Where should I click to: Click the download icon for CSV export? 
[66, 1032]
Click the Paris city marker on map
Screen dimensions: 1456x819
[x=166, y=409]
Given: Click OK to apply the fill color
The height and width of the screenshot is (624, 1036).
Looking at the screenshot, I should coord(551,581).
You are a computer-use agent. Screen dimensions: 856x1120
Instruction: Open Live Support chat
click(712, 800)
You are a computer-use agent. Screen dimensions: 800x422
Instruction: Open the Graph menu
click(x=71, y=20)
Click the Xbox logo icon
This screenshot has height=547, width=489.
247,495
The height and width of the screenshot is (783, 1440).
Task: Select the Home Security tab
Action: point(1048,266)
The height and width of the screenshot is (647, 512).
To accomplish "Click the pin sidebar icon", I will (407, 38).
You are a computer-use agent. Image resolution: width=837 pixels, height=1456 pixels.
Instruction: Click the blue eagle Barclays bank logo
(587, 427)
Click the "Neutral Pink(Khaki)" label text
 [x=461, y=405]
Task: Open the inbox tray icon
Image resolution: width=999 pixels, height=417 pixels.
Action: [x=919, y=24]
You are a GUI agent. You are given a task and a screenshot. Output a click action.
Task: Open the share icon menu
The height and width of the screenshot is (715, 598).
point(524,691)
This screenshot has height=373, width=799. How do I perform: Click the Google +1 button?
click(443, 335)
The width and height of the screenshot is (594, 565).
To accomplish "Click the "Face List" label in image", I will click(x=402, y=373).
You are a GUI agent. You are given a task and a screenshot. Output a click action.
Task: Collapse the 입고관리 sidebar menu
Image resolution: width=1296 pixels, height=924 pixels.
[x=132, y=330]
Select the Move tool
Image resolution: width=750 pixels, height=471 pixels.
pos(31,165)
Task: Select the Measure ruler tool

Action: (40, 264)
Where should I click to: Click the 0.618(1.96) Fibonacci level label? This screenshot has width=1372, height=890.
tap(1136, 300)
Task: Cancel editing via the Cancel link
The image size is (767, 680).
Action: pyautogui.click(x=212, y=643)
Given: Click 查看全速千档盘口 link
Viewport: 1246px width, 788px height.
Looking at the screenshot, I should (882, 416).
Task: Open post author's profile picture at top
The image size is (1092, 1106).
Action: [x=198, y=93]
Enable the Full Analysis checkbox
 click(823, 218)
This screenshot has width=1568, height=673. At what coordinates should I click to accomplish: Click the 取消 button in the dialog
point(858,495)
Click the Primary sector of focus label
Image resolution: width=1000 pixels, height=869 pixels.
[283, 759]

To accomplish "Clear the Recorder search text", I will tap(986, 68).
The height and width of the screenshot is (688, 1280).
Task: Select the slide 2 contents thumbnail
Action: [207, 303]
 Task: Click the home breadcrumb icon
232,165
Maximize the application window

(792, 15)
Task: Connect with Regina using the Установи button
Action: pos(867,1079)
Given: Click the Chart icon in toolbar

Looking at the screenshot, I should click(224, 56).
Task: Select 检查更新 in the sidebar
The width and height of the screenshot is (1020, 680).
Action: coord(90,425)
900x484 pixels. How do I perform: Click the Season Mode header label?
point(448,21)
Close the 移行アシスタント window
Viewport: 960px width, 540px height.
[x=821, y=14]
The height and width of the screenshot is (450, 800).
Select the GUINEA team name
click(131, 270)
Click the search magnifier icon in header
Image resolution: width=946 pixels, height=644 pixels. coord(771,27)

» EXERCISE GOAL
Rewrite all the records, replacing every "Instruction" with "Command" and leaving everything else unchanged.

» EXERCISE ANSWER
Where should I click to: Click the download icon for CSV export? 
[66, 1032]
Click the Paris city marker on map
Screen dimensions: 1456x819
[x=166, y=409]
Given: Click OK to apply the fill color
The height and width of the screenshot is (624, 1036).
Looking at the screenshot, I should coord(551,581).
You are a computer-use agent. Screen dimensions: 856x1120
Command: Open Live Support chat
click(712, 800)
You are a computer-use agent. Screen dimensions: 800x422
Command: Open the Graph menu
click(x=71, y=20)
Click the Xbox logo icon
This screenshot has height=547, width=489.
247,495
The height and width of the screenshot is (783, 1440).
Task: Select the Home Security tab
Action: point(1048,266)
The height and width of the screenshot is (647, 512).
To accomplish "Click the pin sidebar icon", I will (407, 38).
You are a computer-use agent. Image resolution: width=837 pixels, height=1456 pixels.
Command: Click the blue eagle Barclays bank logo
(587, 427)
Click the "Neutral Pink(Khaki)" label text
 [x=461, y=405]
Task: Open the inbox tray icon
Image resolution: width=999 pixels, height=417 pixels.
Action: [x=919, y=24]
You are a GUI agent. You are given a task and a screenshot. Output a click action.
Task: Open the share icon menu
The height and width of the screenshot is (715, 598).
point(524,691)
This screenshot has height=373, width=799. How do I perform: Click the Google +1 button?
click(443, 335)
The width and height of the screenshot is (594, 565).
To accomplish "Click the "Face List" label in image", I will click(x=402, y=373).
You are a GUI agent. You are given a task and a screenshot. Output a click action.
Task: Collapse the 입고관리 sidebar menu
Image resolution: width=1296 pixels, height=924 pixels.
[x=132, y=330]
Select the Move tool
Image resolution: width=750 pixels, height=471 pixels.
pos(31,165)
Task: Select the Measure ruler tool

Action: (40, 264)
Where should I click to: Click the 0.618(1.96) Fibonacci level label? This screenshot has width=1372, height=890.
tap(1136, 300)
Task: Cancel editing via the Cancel link
The image size is (767, 680).
Action: pyautogui.click(x=212, y=643)
Given: Click 查看全速千档盘口 link
Viewport: 1246px width, 788px height.
Looking at the screenshot, I should (882, 416).
Task: Open post author's profile picture at top
The image size is (1092, 1106).
Action: [x=198, y=93]
Enable the Full Analysis checkbox
 click(823, 218)
This screenshot has width=1568, height=673. At what coordinates should I click to accomplish: Click the 取消 button in the dialog
point(858,495)
Click the Primary sector of focus label
Image resolution: width=1000 pixels, height=869 pixels.
[283, 759]

To accomplish "Clear the Recorder search text", I will tap(986, 68).
The height and width of the screenshot is (688, 1280).
Task: Select the slide 2 contents thumbnail
Action: [207, 303]
 Task: Click the home breadcrumb icon
232,165
Maximize the application window

(792, 15)
Task: Connect with Regina using the Установи button
Action: pos(867,1079)
Given: Click the Chart icon in toolbar

Looking at the screenshot, I should click(224, 56).
Task: Select 检查更新 in the sidebar
The width and height of the screenshot is (1020, 680).
Action: coord(90,425)
900x484 pixels. How do I perform: Click the Season Mode header label?
point(448,21)
Close the 移行アシスタント window
Viewport: 960px width, 540px height.
[x=821, y=14]
The height and width of the screenshot is (450, 800).
Select the GUINEA team name
click(131, 270)
Click the search magnifier icon in header
Image resolution: width=946 pixels, height=644 pixels. coord(771,27)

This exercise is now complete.